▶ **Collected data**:
_ _ _

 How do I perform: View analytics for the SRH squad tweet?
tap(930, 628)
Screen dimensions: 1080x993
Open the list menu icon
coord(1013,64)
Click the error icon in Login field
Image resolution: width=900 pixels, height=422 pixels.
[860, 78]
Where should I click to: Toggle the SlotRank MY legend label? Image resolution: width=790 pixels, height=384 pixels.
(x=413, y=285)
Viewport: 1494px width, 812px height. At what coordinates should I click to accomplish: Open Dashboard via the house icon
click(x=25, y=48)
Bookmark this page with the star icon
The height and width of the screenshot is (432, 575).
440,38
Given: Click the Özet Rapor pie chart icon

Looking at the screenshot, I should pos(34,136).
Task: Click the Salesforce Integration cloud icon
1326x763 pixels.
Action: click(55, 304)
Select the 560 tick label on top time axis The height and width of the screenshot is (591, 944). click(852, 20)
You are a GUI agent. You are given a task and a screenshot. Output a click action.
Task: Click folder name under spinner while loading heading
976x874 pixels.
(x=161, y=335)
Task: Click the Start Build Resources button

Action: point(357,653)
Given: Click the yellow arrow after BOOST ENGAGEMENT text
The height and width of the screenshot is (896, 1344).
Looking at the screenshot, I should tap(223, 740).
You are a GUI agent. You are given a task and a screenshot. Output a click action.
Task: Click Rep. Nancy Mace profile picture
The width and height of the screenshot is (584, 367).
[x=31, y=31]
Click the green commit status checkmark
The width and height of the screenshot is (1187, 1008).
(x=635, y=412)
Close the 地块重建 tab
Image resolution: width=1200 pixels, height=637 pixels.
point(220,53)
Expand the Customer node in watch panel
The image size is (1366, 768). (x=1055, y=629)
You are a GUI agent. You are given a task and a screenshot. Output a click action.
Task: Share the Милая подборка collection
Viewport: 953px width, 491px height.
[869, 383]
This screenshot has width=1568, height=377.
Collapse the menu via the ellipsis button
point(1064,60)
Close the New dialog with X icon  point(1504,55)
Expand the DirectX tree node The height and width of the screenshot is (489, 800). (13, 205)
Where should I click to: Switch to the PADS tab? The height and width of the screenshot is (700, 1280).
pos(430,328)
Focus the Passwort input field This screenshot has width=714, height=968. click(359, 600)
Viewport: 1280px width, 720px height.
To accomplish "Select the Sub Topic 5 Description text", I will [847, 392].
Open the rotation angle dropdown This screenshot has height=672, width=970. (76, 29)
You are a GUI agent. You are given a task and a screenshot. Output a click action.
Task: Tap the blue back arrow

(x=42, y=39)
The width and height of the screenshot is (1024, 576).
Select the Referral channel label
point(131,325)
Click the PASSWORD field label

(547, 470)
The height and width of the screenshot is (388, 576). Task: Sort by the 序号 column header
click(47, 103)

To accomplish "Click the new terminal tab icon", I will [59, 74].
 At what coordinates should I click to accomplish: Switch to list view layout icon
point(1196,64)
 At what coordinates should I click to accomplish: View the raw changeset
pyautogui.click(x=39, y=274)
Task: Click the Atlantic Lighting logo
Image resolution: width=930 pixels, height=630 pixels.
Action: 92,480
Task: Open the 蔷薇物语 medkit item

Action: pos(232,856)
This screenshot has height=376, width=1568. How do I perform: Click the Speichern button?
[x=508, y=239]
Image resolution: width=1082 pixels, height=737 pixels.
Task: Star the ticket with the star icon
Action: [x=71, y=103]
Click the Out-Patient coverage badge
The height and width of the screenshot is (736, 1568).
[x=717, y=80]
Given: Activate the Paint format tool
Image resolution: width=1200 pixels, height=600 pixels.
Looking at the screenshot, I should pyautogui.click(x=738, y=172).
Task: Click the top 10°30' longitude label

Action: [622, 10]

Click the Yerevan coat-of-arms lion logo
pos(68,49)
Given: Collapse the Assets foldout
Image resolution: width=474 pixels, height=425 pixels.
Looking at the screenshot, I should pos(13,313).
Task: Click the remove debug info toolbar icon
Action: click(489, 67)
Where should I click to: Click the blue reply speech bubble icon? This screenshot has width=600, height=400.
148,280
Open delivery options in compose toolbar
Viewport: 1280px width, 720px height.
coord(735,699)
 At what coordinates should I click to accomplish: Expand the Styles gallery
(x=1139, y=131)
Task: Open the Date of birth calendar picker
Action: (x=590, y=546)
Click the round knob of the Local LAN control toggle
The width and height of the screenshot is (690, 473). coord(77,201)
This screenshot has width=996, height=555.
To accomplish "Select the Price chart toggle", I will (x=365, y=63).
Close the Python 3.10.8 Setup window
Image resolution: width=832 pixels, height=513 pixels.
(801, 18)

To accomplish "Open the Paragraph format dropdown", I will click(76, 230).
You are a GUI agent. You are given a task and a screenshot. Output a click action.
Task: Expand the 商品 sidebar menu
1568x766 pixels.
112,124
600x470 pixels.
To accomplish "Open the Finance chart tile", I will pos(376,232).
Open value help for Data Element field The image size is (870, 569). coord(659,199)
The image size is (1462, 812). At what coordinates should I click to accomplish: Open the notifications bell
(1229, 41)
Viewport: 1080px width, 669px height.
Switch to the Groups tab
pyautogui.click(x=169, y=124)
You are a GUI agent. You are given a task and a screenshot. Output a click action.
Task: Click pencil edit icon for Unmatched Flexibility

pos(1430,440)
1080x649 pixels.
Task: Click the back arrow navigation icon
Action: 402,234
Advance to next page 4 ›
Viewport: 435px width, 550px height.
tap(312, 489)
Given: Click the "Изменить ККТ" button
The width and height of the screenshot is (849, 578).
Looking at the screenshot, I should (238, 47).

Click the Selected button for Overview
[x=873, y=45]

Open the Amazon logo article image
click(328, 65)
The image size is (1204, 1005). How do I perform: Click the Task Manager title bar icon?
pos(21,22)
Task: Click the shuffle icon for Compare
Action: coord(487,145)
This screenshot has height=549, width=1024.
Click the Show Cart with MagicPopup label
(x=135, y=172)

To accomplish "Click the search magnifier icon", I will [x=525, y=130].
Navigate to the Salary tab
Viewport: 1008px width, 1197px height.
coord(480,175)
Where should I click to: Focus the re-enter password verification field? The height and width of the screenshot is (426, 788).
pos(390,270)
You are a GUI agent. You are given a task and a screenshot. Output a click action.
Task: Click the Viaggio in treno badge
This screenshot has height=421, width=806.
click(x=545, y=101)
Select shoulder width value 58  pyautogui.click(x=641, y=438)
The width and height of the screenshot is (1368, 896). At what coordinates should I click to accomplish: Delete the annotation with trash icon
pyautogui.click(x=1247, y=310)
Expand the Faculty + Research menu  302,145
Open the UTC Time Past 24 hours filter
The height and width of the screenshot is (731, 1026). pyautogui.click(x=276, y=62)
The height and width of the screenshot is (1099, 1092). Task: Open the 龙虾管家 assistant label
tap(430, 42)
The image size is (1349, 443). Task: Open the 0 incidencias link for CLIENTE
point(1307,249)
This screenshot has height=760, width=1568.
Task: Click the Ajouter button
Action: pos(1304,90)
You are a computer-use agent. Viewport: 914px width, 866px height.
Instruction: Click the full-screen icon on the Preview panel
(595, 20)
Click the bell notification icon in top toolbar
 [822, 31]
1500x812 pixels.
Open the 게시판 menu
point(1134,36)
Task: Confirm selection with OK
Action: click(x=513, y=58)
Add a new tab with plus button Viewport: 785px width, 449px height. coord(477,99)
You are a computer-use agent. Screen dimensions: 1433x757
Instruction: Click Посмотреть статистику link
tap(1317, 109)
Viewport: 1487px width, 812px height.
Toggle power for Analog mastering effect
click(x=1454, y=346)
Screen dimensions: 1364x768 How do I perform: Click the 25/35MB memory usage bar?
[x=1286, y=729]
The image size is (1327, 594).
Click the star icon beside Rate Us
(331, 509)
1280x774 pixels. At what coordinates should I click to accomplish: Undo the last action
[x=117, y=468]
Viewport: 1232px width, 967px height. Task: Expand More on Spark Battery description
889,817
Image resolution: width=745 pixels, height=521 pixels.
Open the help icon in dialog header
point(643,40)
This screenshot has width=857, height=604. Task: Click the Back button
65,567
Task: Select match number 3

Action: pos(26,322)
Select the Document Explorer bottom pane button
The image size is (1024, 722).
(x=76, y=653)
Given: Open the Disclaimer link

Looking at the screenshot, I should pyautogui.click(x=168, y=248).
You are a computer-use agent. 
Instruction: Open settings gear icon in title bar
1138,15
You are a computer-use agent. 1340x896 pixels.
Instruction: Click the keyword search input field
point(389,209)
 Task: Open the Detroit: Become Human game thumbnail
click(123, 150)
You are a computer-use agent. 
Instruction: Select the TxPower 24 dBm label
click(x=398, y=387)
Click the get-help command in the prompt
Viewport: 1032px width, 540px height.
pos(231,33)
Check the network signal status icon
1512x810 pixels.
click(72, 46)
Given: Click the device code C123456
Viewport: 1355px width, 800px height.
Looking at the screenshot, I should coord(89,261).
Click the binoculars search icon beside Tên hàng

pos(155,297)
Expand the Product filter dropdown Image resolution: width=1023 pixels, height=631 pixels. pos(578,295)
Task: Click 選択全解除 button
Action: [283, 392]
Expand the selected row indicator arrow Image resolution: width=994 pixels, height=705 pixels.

_ _ _

▶ **WORK ITEM**:
Find the word "status" in the records and pull out each line that has it.

▶ **ANSWER**:
Click the green commit status checkmark
Check the network signal status icon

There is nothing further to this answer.